Power Shift: How You Can Hold Your Government Accountable
MANILA, Philippines -- On Thursday, July 18, the Makati Business Club (MBC) and Bantay.ph presented Power Shift: How You Can Hold Your Government Accountable. The forum began at 9:00 a.m. at the Mandarin Oriental, Makati, in collaboration with the Coalition Against Corruption (CAC) and the Partnership for Transparency Fund-Philippines (PTF), as it sought to tackle an age-old problem that is constantly staring Philippine society in the face.
“As I looked around the room, I noticed that pabata ng pabata ang mga tao dito (the crowd is getting younger and younger). A younger generation. Same old problem,” sighed Commissioner Heidi Mendoza of the Commission On Audit (COA).
On that day and at this point in Filipino politics, she could not be more right.
In the midst of the Janet Lim Napoles P-10 billion pork barrel scandal and days before the State Of the Nation Address (SONA), Power Shift was determined to once again address the state of corruption that the Philippines has been drowning in for decades. With the help of its guest speakers, the message was clear: We believe in a tolerant and honest government. We believe in good governance and in the existence of a government that is not corrupt. Finally, we believe that through citizen engagement, this can be achieved.

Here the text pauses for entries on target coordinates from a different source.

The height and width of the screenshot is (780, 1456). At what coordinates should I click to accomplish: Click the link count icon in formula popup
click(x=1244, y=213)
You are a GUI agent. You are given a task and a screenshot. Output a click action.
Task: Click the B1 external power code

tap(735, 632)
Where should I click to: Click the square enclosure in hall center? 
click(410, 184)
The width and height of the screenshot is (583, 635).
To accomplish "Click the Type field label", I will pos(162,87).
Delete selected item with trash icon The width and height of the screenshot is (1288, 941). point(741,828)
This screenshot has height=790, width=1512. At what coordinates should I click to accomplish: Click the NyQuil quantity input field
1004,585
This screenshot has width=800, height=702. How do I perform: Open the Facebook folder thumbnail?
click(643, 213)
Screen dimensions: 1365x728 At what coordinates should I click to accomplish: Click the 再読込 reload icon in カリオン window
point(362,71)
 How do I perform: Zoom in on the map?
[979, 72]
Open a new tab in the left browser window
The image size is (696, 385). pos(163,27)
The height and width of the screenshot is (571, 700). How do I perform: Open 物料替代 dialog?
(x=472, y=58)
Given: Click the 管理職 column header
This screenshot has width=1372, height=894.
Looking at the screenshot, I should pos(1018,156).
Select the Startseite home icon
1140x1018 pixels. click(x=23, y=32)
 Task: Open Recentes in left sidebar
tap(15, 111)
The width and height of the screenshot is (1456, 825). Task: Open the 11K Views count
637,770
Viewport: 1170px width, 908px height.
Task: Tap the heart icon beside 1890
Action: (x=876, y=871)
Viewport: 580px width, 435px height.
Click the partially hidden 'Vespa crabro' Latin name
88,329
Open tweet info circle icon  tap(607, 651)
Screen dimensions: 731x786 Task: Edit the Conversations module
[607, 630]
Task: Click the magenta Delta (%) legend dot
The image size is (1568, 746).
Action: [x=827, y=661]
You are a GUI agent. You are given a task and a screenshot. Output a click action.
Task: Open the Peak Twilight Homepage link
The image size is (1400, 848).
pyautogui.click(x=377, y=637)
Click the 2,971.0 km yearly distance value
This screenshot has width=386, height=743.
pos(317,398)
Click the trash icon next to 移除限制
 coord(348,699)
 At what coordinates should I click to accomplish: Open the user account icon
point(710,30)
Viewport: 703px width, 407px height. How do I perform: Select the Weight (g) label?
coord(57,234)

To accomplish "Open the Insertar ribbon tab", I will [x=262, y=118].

Encouraging Citizen Activism
As the first speaker, Comm. Mendoza instantly pointed out that, though it may not seem like it, there are indeed government officials who are true advocates of a corrupt-free government. Not all politicians are corrupt. With this in mind, Comm. Mendoza stated that it was now important for the public to work hand in hand with government sectors like the COA in order to report disloyal officials and suspicious corrupt activities through the use of sufficient evidence. One way this can be done is through the Citizen Participatory Audit, a venture that allows everyday Filipino citizens to approach the COA with feedback on the operations of government offices and civil servants. The ultimate goal is to make to make the government more “efficient, transparent and accountable”.
Likewise, Mr. Geert van der Linden, country director of the PTF Philippines, supported this and claimed that, “Citizen activism works. Organization against a problem, especially a problem as destructive as corruption, can really make a difference regardless of where you live”.
Educating the Public
According to Mr. Henry Motte-Muñoz, Co-founder of Bantay.ph, these changes begin with education. Educating the public should be the first step towards encouraging citizen engagement. Bantay.ph strives to achieve this through measures as simple as providing the public with a step by step formula on various government processes, such as obtaining a driver’s license. This information has the potential to help Filipino’s avoid corrupt coercions wherein they are forced to pay extra for non-existent requirements.
Gaining Public Access
The Undersecretary to the Chief Information Officer, Mr. Richard Bon Moya, from the Department of Budget and Management (DBM) proposed a similar simple strategy. It centered on the idea of making the government visible by pushing it to operate in the public’s eye through unrestrained access to the government’s public inventory. It is understandable that some government documents, like ones that pertain to issues of national security, should appropriately be kept classified. However, as taxpayers, the people have the right to know what is being done with the money they pay, which is why simple databases containing the government’s budget for various projects should be released in order for government spending to be monitored by the public. Projects such as Budget Ng Bayan and Open Data Philppines, to be launched in November 2013, strive to execute plans as simple as these to ensure honest governance.
Keeping silent about corruption does nothing to change it. It takes individual acts of courage and determination to ignite a spark and it takes organized action to create lasting change. We must encourage each other to become responsible citizens and to report signs of corruption whenever it is encountered. It is time to push for citizen engagement. It is time to hold the government accountable. It is time for a power shift.